C’est quoi la folie?(partie 2)

Ceci est l’entrée du blogue sur ce qui se passait dans ma tête lorsque j’étais en crise. Je n’ai jamais parlé ouvertement de ce que je pensais et je ressentais lorsque j’étais malade. Cela fait 13 ans que ma dernière crise est arrivée donc les souvenirs se sont un peu estompés et je ne me souviens pas de tout.

Habituellement, la crise se déclenchait après un évènement qui était stressant pour moi. Tout basculait rapidement dans l’espace de deux à trois jours. Quand je suis en crise, je n’arrête pas de penser et repenser à des évènements qui se sont produits. J’associe d’autres évènements qui n’ont aucun rapport à ceux-là. Je n’arrête plus de penser à ces évènements et les rejouer et trouver de nouvelles associations que j’en deviens non fonctionnel. Au début de la crise, je suis encore capable de raisonner que ces évènements sont anodins et peu importants dans ma vie, mais je ne peux pas m’empêcher d’y penser tout le temps, les rejouer et trouver de nouvelles associations. Aucun moyen de me changer les idées. J’ai essayé lors de mes chutes précédentes. Cela empire au point que je ne mange plus et je ne dors plus, je ne fais que penser.

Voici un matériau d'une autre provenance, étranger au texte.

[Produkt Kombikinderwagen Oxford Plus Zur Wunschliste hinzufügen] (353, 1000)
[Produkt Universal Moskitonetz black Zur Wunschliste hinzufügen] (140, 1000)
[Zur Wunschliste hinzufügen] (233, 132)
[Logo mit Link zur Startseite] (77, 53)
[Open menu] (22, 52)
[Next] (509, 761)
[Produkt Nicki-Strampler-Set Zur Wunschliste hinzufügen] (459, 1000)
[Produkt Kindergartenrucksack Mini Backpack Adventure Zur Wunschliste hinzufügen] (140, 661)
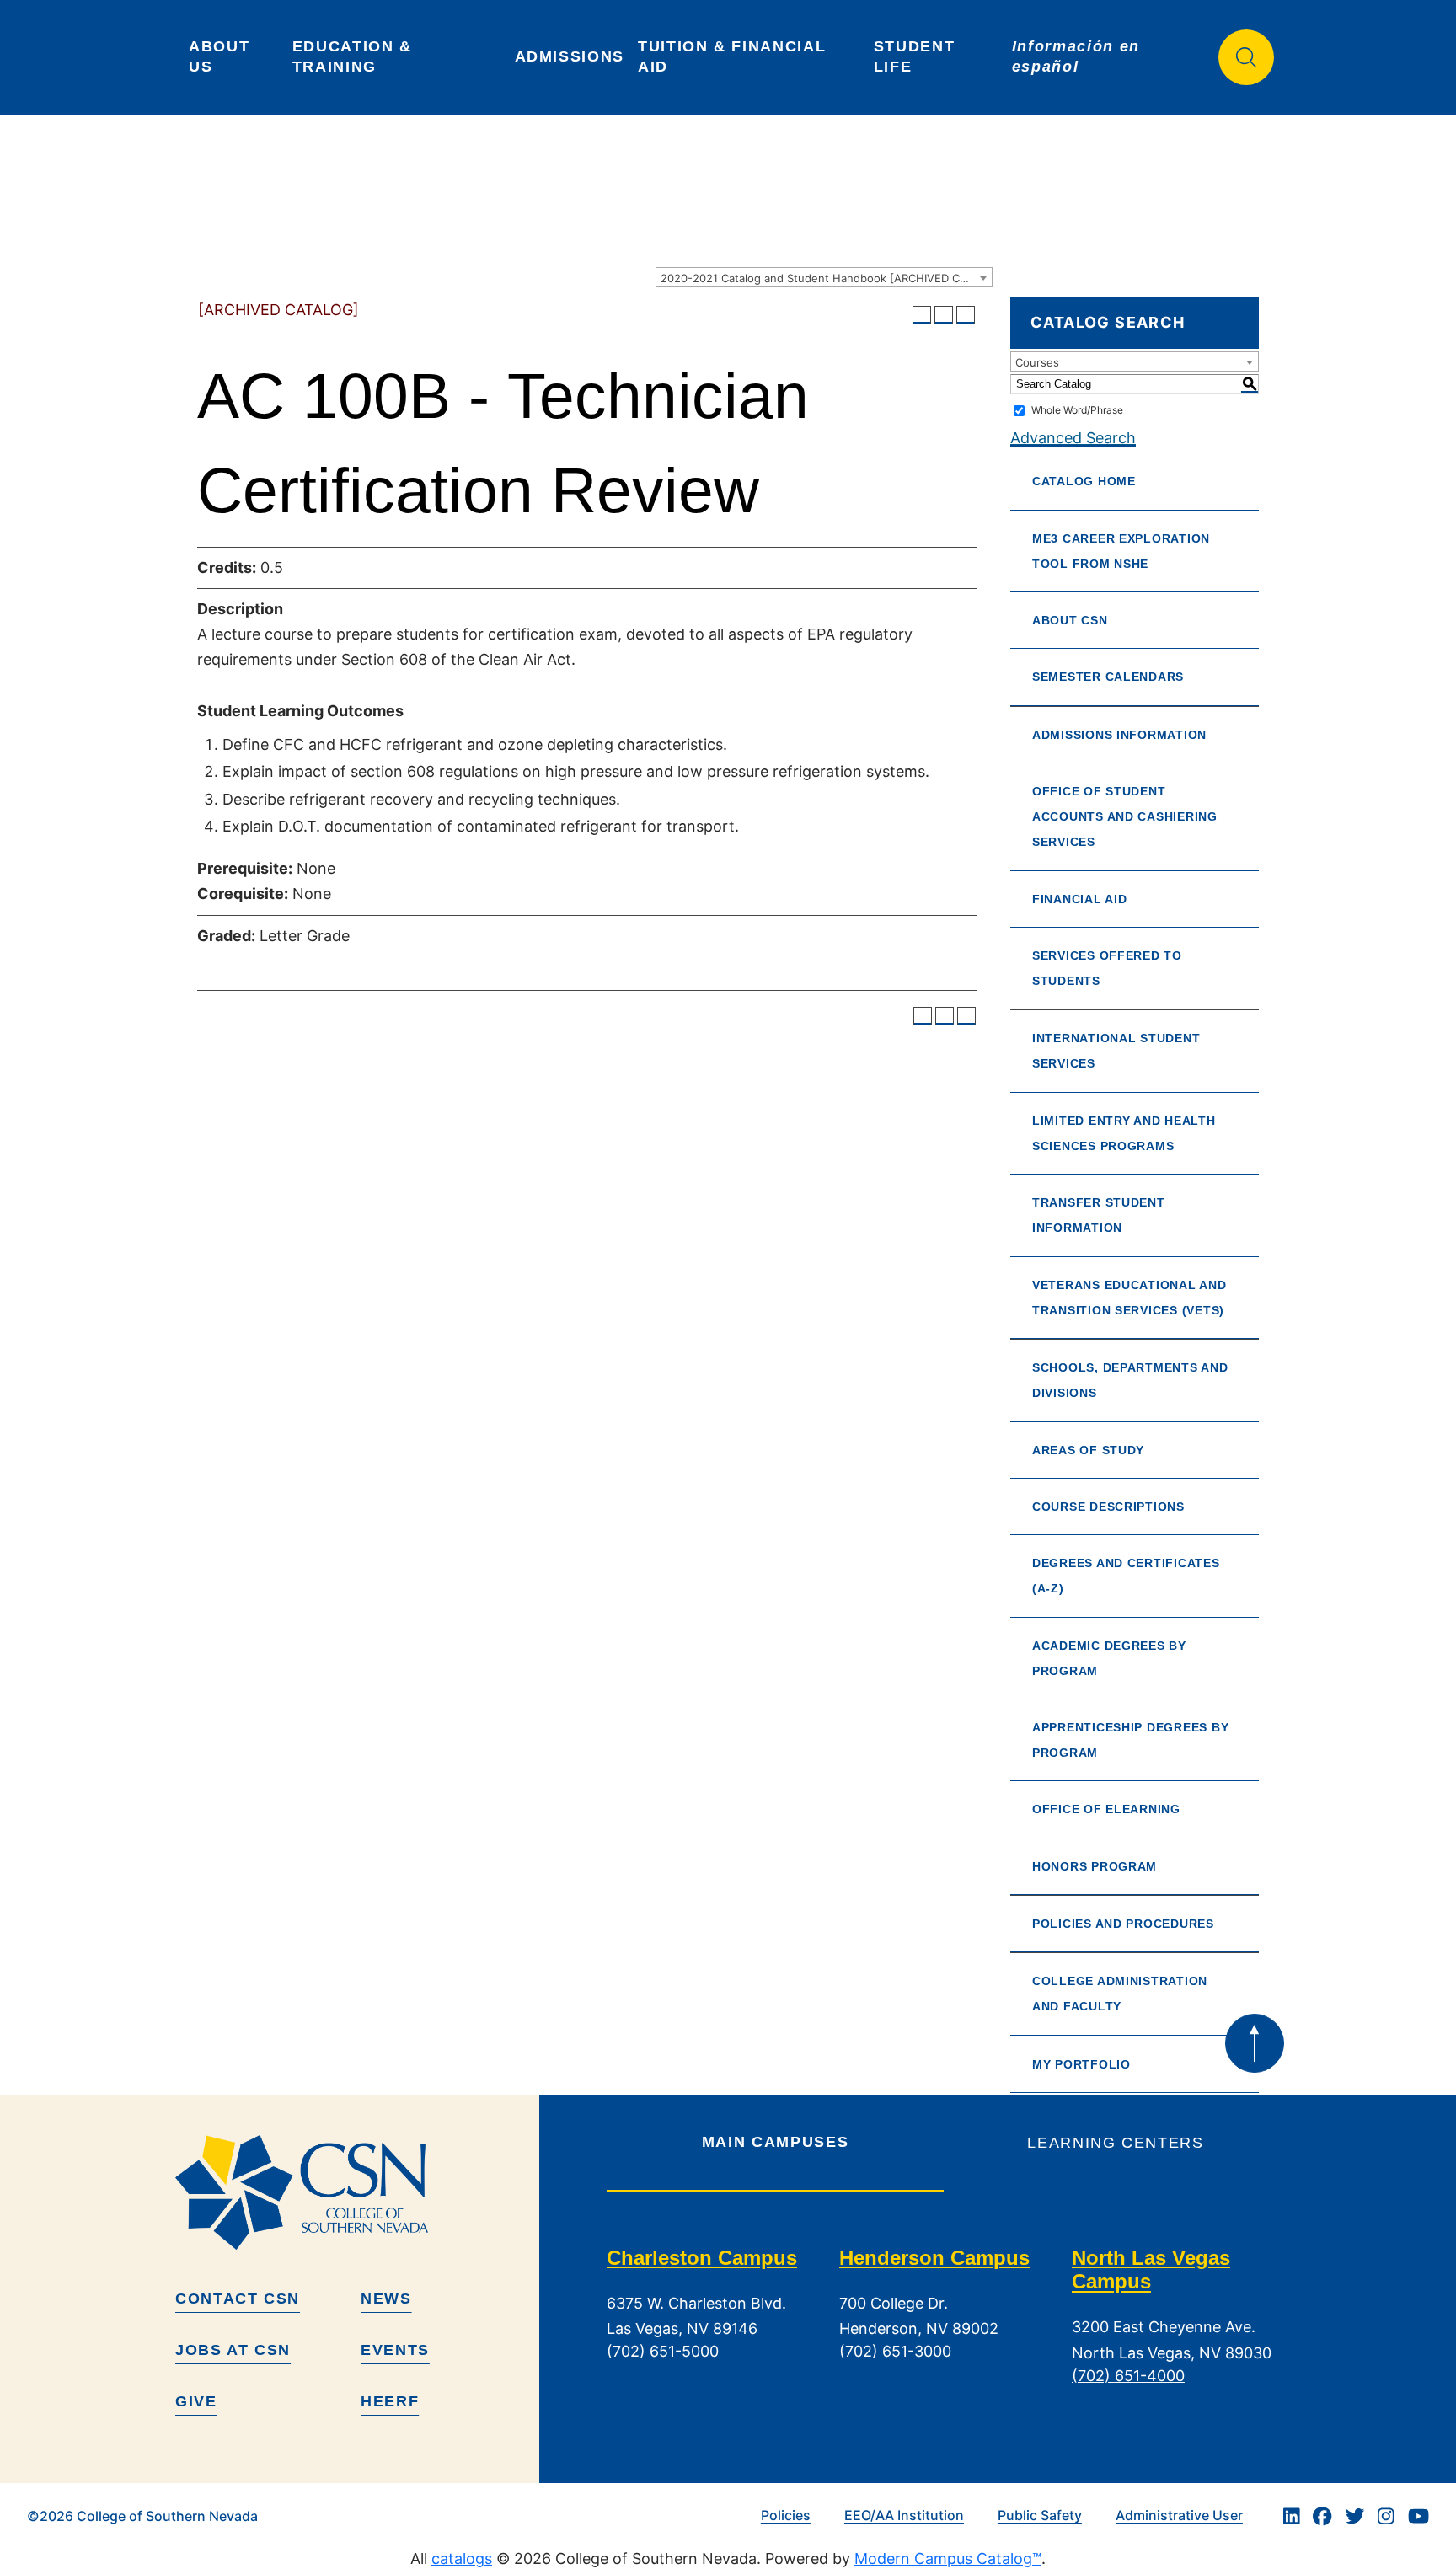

Habituellement, quand la crise est bien entamée, je quitte mon appartement pour aller vivre dans les parcs. La raison est que je pensais à tort (peut-être qu’il y a un fond de vérité là-dedans 🙂 ) que je menais une vie choyée et que je n’avais pas besoin de tous ces biens pour vivre. Dans le début de ma vingtaine, je lisais beaucoup de fanzines punks. Il y avait beaucoup d’article sur le «dumpster diving» et autres méthodes de ce genre pour se procurer bien et nourriture quand tu ne travaillais pas. Je pense que cela remontait dans mes idées. Habituellement, je suis très satisfait de mon appartement et de mes biens. Je les apprécie. Je suis quand même un peu bourgeois ce qu’une amie d’époque me disait.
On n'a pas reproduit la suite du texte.